START THE RECORDS

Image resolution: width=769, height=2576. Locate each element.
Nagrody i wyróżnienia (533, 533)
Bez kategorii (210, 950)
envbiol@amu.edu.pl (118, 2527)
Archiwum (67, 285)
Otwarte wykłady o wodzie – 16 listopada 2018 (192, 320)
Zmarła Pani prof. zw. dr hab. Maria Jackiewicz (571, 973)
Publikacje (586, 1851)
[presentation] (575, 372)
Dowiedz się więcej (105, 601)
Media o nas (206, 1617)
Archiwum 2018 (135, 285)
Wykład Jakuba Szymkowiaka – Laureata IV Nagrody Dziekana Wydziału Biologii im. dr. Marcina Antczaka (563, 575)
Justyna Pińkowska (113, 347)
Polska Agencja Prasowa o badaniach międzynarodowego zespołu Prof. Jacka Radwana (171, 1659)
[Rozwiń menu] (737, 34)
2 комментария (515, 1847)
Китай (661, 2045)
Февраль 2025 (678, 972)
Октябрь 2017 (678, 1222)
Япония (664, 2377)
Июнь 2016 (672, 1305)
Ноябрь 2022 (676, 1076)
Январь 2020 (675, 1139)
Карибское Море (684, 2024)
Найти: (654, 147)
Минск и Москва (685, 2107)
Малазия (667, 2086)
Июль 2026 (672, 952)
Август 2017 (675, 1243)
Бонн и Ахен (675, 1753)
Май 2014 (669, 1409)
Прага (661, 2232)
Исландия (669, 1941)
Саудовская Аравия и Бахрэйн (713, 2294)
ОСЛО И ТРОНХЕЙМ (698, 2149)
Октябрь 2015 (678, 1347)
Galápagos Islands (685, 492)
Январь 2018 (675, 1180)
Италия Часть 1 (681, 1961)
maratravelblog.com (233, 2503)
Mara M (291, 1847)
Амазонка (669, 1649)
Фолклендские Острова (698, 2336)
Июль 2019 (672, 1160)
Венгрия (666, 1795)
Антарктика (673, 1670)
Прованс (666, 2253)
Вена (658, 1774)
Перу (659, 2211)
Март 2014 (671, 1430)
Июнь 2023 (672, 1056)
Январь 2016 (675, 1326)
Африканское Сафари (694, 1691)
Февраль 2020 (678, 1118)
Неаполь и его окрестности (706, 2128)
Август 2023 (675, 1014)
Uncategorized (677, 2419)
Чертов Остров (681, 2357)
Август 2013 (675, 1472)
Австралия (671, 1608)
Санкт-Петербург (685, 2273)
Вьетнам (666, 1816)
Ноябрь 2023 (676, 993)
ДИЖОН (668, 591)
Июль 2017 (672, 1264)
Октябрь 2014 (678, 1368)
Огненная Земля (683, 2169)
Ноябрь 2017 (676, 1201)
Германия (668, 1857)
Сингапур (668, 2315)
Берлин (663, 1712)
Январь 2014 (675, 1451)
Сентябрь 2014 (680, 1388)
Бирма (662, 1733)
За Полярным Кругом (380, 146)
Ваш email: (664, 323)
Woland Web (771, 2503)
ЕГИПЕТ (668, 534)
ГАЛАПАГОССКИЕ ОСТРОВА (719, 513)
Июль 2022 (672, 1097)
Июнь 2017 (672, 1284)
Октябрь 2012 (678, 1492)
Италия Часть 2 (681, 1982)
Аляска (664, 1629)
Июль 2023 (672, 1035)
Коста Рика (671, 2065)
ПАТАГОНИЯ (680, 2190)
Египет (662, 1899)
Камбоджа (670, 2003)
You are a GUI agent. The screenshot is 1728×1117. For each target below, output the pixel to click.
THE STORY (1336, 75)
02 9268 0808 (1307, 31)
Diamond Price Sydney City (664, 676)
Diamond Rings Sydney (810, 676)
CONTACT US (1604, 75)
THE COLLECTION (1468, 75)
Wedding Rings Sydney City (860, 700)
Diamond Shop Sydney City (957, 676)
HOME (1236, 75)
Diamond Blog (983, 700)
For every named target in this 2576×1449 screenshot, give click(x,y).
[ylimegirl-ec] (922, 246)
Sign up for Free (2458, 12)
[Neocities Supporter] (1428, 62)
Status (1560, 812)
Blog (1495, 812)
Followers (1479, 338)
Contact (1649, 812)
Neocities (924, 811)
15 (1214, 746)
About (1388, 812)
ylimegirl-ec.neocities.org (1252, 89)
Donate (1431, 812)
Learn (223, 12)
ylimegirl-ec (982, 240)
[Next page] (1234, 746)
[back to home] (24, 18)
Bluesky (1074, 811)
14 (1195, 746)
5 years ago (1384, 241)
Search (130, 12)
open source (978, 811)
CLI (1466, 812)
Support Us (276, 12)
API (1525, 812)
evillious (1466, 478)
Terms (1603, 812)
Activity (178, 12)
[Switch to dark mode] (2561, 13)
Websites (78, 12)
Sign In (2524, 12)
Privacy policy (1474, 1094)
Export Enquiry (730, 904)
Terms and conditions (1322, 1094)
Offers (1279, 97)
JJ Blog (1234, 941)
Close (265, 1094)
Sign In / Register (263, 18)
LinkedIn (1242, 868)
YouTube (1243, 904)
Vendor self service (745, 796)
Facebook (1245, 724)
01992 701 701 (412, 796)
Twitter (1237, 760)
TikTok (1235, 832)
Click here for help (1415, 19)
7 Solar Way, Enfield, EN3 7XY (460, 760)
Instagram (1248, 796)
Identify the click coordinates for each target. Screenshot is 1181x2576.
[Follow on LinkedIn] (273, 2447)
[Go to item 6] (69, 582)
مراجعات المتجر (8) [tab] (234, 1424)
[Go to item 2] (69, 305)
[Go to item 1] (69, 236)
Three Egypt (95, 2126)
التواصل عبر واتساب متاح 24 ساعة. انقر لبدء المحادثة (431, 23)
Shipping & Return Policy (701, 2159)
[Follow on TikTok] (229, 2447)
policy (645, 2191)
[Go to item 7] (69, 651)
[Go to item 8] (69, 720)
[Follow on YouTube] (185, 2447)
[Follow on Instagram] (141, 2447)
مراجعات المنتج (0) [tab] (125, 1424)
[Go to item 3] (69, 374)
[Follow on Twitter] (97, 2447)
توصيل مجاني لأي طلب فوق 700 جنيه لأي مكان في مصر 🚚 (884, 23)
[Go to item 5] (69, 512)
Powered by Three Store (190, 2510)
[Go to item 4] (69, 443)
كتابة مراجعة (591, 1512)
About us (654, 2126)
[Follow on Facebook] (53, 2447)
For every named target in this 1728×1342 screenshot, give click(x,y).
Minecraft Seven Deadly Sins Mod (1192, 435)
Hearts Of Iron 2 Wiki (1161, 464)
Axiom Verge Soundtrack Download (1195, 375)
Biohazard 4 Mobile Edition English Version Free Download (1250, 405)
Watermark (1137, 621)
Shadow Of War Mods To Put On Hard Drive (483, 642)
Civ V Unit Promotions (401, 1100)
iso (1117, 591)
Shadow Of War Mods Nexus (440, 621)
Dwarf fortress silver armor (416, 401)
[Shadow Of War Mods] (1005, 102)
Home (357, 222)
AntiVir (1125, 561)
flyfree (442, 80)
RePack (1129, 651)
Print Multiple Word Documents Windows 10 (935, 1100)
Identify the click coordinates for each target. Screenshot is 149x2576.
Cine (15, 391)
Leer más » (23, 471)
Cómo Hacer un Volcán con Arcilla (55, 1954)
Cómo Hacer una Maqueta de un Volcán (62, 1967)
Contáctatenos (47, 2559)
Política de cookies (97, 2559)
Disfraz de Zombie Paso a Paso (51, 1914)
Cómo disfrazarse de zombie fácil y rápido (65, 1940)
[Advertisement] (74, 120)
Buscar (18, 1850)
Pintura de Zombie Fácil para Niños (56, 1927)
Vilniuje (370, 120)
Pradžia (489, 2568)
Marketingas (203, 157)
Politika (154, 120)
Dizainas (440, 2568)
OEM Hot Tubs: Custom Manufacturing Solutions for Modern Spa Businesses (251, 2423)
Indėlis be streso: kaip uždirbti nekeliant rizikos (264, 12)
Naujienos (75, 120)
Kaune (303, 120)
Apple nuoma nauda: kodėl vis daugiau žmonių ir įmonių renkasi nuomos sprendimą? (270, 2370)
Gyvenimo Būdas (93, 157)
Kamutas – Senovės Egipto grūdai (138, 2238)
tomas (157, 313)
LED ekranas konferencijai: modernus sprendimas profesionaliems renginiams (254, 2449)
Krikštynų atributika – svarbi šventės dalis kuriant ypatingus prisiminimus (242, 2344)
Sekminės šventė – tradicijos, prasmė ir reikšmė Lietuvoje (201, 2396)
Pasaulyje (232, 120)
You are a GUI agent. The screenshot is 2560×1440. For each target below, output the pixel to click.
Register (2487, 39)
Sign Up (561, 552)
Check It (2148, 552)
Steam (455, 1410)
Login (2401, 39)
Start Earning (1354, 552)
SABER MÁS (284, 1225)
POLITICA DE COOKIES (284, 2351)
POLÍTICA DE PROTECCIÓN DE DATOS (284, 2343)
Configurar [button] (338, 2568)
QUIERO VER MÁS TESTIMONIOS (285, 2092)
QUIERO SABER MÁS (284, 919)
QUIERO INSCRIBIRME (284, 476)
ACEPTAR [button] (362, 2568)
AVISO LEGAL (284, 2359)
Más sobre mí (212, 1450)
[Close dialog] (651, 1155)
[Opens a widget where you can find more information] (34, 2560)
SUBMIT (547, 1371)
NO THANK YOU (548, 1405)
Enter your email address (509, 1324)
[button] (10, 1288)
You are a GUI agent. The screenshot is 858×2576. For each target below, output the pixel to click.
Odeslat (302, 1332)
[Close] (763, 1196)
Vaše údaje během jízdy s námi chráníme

END THE RECORDS

### WHAT IS BEING ASKED
Your task is to restate, word for word, each line from the one that includes "Krikštynų atributika –" to the end of the records, with both ends included and nothing else.

### ANSWER BELOW
Krikštynų atributika – svarbi šventės dalis kuriant ypatingus prisiminimus (242, 2344)
Sekminės šventė – tradicijos, prasmė ir reikšmė Lietuvoje (201, 2396)
Pasaulyje (232, 120)
You are a GUI agent. The screenshot is 2560×1440. For each target below, output the pixel to click.
Register (2487, 39)
Sign Up (561, 552)
Check It (2148, 552)
Steam (455, 1410)
Login (2401, 39)
Start Earning (1354, 552)
SABER MÁS (284, 1225)
POLITICA DE COOKIES (284, 2351)
POLÍTICA DE PROTECCIÓN DE DATOS (284, 2343)
Configurar [button] (338, 2568)
QUIERO VER MÁS TESTIMONIOS (285, 2092)
QUIERO SABER MÁS (284, 919)
QUIERO INSCRIBIRME (284, 476)
ACEPTAR [button] (362, 2568)
AVISO LEGAL (284, 2359)
Más sobre mí (212, 1450)
[Close dialog] (651, 1155)
[Opens a widget where you can find more information] (34, 2560)
SUBMIT (547, 1371)
NO THANK YOU (548, 1405)
Enter your email address (509, 1324)
[button] (10, 1288)
You are a GUI agent. The screenshot is 858×2576. For each target below, output the pixel to click.
Odeslat (302, 1332)
[Close] (763, 1196)
Vaše údaje během jízdy s námi chráníme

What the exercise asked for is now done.